Luke summarises Anglican political theology as a contemplative pragmatism holding together the tension between continuity and change, focusing on sociality and plurality, to provide a modern social imaginary based on a particular understanding of God’s benovolent action in history.

It seems to me that this tension is key to understanding the unique contribution of Anglican political theology because it is a kind of double tension. Continuity is necessary both to hold onto the past reality of the Jesus story while maintaining the power base of the empire partnership. Similarly, change is necessary both to maintain the imperial power base despite the modernization happening around it but also to embody and promote the radical change that is essential to the coming fulness of the kingdom of God. For me, as someone relatively unfamiliar with Anglican liturgy, this crucial tension became vividly apparent at the colloquium I attended at Lambeth Palace to celebrate and promote the publication of Luke’s book.
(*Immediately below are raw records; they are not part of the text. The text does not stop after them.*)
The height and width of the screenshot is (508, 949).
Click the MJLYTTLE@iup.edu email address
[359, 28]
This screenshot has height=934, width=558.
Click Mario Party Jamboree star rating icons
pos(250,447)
At the end of the day the participants had the opportunity to attend evening prayer together at the palace. The palace’s grandeur was the setting for the Anglican liturgy of Evensong and marked the extreme tension between the prayer for the Queen and the established authorities and the recitation of the Lord’s Prayer and the Magnificat. A totally different kind of kingdom to the United Kingdom was prayed for and the displacement of the mighty from their thrones and the elevation of the humble was announced. It brought home to me very powerfully the tension inherent in the Church of England’s assertion of the sovereign power of the Queen and governmental authorities while daily moving for the emptying out of sovereign power and the paradoxical intercessory insertion of the kingdom of God! Anglicanism is both wonderful and awful! For those of us who work outside Anglicanism but in the inevitability of other fallen systems this tension is a crucial one to practice. I have described something like this as the rhythm of kenarchy in Discovering Kenarchy: Contemporary Resources for the Politics of Love. (Eugene, Oregon: Wipf & Stock, 2014).
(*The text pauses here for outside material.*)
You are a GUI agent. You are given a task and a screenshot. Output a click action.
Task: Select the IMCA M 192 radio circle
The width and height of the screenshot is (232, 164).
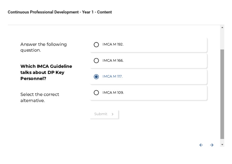click(x=96, y=45)
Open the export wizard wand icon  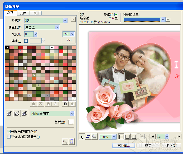point(65,141)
In the blog piece I wrote for AltVisions earlier this year I spelt out the necessary task of emptying out sovereignty from within: katargēsing law, monarchy and temple and reconfiguring the mythology of incarnation and trinity (Inseminating Love. It seems to me that the task of emptying out sovereign power from within the sovereignty system and inseminating the kenotic kingdom of God instead is the Church of England’s primary calling right now, and its increasingly marginalised role will make it easier not harder. Hopefully Anthony Reddie’s work on Theologising Brexit that I have explored in the previous two posts and my review of which has been published today on the William Temple Foundation blog will help encourage this!